#### WHAT NEEDS TO BE DONE:
Although the data holds pictures, return only the lines from the one containing "Image resolution: width=1313" to the end, exactly, and without them.

━━━ DATASET EXCERPTS

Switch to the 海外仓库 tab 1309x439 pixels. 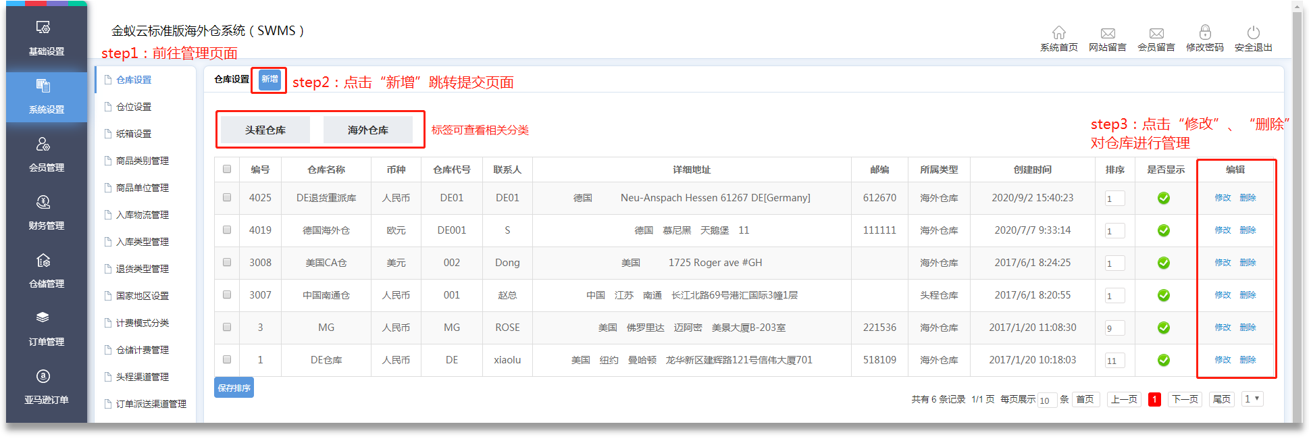coord(368,130)
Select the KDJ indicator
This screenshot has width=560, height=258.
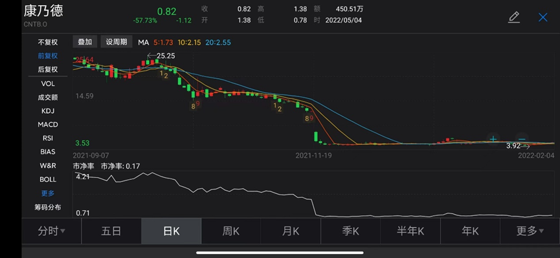coord(47,111)
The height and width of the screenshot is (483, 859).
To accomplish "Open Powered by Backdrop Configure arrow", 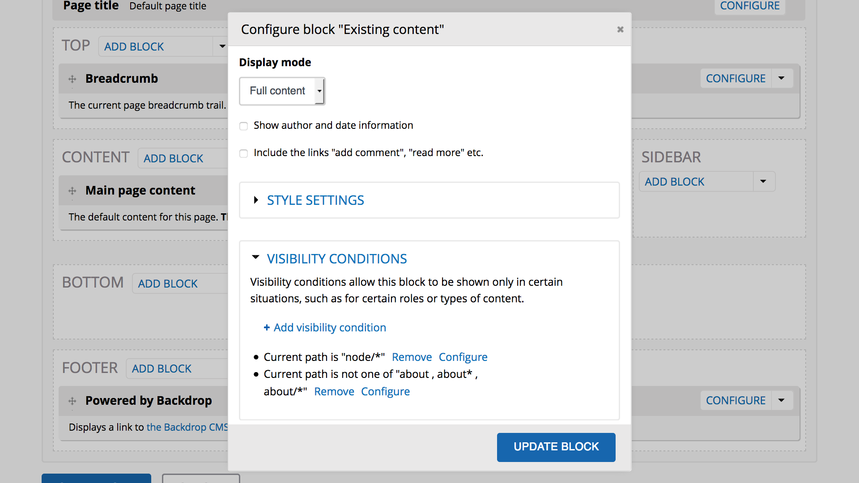I will click(x=782, y=400).
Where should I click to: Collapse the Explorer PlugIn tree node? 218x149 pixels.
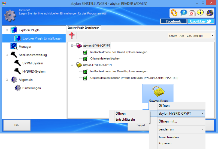pyautogui.click(x=7, y=30)
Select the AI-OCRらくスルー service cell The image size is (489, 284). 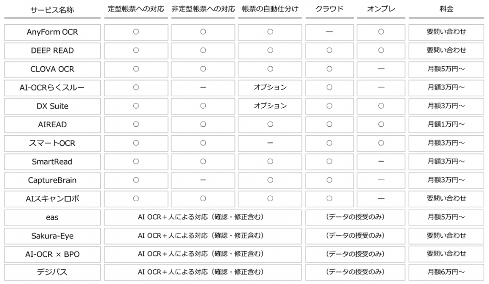(x=53, y=88)

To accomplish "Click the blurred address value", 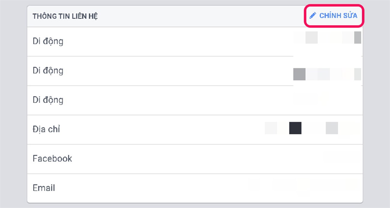I will (312, 128).
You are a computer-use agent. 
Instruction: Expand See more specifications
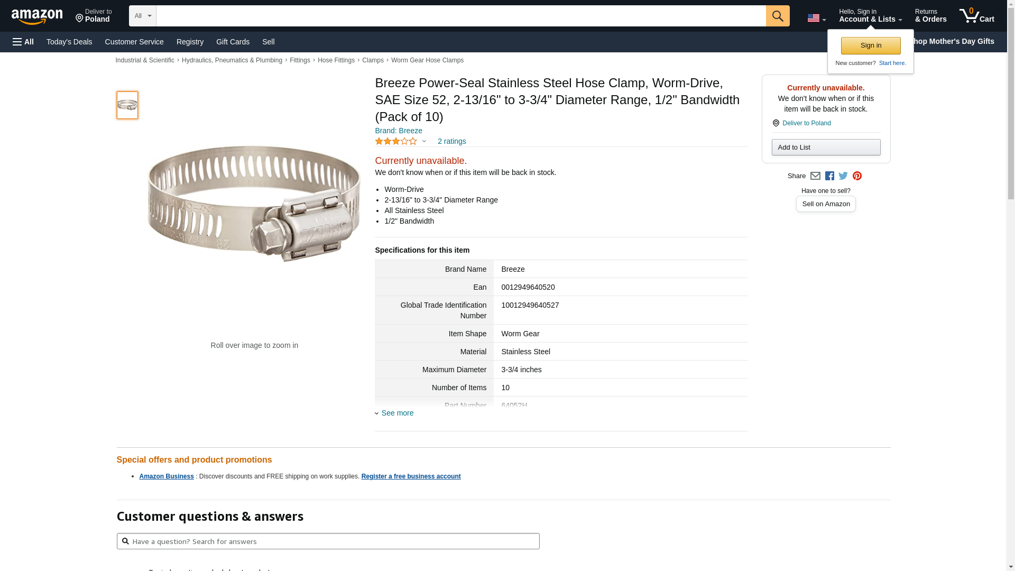point(397,413)
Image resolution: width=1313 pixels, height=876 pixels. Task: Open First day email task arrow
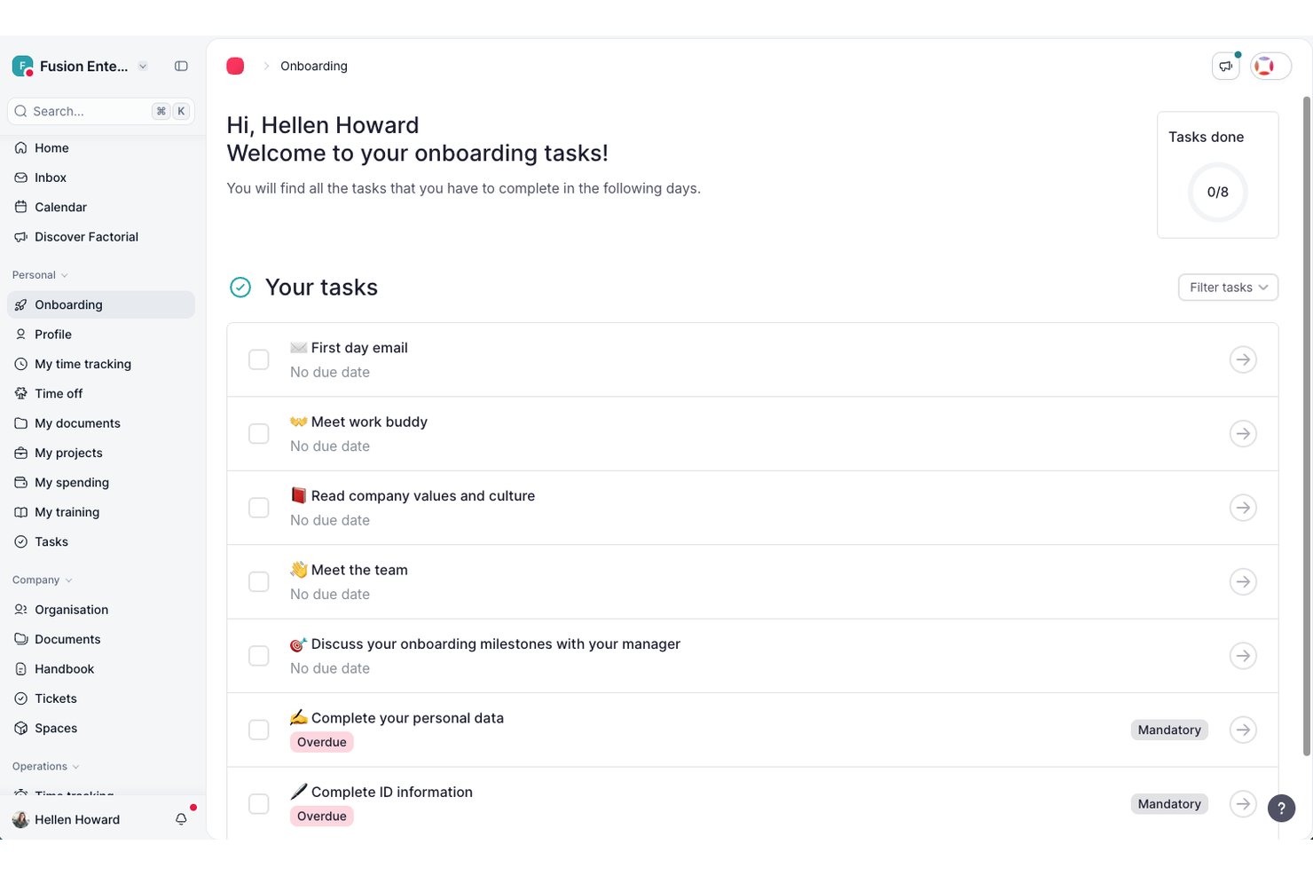click(x=1243, y=359)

━━━━━━

#### OUTPUT OF THE TASK:
Image resolution: width=1313 pixels, height=876 pixels. Task: Open First day email task arrow
click(x=1243, y=359)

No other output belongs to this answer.